=== Section Start ===

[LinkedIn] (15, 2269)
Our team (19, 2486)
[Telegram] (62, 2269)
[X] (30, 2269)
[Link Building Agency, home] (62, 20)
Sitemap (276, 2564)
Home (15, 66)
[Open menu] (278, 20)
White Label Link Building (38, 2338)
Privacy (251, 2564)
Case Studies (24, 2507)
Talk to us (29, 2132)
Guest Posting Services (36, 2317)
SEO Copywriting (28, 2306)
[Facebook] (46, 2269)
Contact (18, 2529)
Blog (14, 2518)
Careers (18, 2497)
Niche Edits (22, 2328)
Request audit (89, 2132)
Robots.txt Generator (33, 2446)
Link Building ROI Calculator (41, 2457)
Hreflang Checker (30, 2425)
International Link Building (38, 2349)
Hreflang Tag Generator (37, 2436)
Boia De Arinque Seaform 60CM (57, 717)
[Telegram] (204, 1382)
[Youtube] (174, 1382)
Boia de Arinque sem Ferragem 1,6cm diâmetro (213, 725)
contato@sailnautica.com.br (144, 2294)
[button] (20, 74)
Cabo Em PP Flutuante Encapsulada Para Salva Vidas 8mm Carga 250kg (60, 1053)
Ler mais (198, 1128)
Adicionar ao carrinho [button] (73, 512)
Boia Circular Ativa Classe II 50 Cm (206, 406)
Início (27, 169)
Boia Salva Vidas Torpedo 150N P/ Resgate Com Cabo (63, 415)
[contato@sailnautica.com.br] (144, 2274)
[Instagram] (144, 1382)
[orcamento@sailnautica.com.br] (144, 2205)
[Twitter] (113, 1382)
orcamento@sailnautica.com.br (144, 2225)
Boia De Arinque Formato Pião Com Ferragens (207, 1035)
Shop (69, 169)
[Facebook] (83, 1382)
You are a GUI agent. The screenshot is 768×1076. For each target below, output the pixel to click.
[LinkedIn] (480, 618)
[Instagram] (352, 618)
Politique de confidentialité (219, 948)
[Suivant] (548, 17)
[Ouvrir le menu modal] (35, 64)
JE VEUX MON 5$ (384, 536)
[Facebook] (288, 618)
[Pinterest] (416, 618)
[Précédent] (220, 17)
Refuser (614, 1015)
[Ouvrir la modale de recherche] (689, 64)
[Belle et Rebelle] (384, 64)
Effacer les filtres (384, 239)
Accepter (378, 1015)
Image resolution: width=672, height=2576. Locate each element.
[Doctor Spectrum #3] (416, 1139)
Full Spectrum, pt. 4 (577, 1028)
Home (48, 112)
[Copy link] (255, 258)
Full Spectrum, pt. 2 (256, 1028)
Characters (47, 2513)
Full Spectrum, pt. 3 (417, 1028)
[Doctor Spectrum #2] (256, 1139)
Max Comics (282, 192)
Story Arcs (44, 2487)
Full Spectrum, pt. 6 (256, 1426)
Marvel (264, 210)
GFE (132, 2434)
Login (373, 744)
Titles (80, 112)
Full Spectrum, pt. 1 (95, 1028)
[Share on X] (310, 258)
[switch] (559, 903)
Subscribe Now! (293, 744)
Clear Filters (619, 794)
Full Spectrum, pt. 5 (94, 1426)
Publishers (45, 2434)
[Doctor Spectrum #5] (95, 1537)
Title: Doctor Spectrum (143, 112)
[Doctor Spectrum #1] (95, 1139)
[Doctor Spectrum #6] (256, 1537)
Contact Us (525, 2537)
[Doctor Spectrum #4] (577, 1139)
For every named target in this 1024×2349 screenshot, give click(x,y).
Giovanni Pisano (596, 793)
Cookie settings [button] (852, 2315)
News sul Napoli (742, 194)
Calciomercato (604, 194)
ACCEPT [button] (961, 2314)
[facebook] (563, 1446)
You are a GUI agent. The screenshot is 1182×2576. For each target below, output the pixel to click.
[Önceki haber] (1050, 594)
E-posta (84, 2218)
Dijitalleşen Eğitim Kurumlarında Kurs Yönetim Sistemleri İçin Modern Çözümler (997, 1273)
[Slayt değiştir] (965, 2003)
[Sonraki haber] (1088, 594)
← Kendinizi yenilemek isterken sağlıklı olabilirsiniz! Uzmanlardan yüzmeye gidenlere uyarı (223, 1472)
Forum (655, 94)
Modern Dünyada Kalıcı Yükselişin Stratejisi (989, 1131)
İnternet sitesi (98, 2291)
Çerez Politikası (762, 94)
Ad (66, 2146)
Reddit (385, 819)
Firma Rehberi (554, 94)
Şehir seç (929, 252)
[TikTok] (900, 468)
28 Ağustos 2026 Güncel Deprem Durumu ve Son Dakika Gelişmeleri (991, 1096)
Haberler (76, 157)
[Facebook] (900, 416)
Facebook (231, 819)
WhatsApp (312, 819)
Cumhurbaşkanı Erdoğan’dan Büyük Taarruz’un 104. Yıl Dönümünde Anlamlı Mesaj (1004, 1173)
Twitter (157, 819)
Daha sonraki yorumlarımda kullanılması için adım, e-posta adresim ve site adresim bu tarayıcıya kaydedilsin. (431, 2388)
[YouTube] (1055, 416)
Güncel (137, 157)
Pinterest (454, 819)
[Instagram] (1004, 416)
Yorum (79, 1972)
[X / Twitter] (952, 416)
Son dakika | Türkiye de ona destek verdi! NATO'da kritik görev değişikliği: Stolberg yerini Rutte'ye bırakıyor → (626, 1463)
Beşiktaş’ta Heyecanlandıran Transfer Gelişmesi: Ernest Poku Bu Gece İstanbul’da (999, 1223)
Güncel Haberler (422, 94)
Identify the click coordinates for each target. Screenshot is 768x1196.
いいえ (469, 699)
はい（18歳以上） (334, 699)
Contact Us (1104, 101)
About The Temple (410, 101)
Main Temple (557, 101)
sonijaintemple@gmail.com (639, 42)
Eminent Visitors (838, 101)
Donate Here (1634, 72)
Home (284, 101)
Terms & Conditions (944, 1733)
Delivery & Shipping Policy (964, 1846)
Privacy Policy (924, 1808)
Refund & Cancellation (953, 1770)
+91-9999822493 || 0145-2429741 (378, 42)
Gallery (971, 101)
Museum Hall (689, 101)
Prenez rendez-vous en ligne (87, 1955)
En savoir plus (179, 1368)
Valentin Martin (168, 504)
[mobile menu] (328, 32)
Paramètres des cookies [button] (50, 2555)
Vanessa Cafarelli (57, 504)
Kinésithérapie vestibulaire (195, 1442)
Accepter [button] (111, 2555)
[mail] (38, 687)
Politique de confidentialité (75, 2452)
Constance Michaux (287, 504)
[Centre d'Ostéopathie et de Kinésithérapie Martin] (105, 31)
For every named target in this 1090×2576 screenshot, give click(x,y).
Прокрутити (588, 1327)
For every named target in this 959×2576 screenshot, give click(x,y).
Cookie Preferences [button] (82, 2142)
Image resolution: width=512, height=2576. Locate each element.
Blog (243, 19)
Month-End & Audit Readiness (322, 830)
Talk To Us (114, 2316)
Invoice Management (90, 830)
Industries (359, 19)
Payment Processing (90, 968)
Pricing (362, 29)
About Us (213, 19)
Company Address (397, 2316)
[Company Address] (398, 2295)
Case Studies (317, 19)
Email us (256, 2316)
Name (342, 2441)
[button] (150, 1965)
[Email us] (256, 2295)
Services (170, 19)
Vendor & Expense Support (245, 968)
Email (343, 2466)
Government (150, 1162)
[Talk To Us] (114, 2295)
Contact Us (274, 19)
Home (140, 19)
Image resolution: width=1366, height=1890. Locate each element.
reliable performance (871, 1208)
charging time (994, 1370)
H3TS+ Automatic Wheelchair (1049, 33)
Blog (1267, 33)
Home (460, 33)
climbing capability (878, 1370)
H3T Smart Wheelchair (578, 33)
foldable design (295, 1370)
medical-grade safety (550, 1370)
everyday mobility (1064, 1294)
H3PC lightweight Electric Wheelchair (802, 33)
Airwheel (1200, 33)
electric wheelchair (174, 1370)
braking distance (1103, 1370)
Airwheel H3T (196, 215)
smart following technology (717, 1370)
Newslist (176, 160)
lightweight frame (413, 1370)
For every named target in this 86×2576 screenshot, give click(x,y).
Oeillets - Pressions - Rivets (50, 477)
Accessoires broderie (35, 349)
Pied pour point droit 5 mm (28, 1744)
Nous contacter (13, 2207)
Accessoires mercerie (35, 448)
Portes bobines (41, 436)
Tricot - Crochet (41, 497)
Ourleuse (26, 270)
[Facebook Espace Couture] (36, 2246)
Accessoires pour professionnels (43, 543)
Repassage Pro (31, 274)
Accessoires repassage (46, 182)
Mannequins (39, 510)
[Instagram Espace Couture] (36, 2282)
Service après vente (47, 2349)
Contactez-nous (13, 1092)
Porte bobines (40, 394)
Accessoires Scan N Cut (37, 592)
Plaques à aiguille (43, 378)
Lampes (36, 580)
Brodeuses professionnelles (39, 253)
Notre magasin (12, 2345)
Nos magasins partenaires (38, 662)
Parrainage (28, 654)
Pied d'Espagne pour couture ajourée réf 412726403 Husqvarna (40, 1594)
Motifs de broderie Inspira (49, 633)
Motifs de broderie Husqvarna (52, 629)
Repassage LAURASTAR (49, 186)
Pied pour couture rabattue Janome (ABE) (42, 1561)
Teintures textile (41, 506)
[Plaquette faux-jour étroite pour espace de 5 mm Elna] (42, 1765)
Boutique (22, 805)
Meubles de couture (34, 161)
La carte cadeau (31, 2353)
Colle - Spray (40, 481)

=== Section End ===

• [Problem]: Which lines of the listing contain the string "lightweight"? Copy every one of them.

• [Reply]:
H3PC lightweight Electric Wheelchair (802, 33)
lightweight frame (413, 1370)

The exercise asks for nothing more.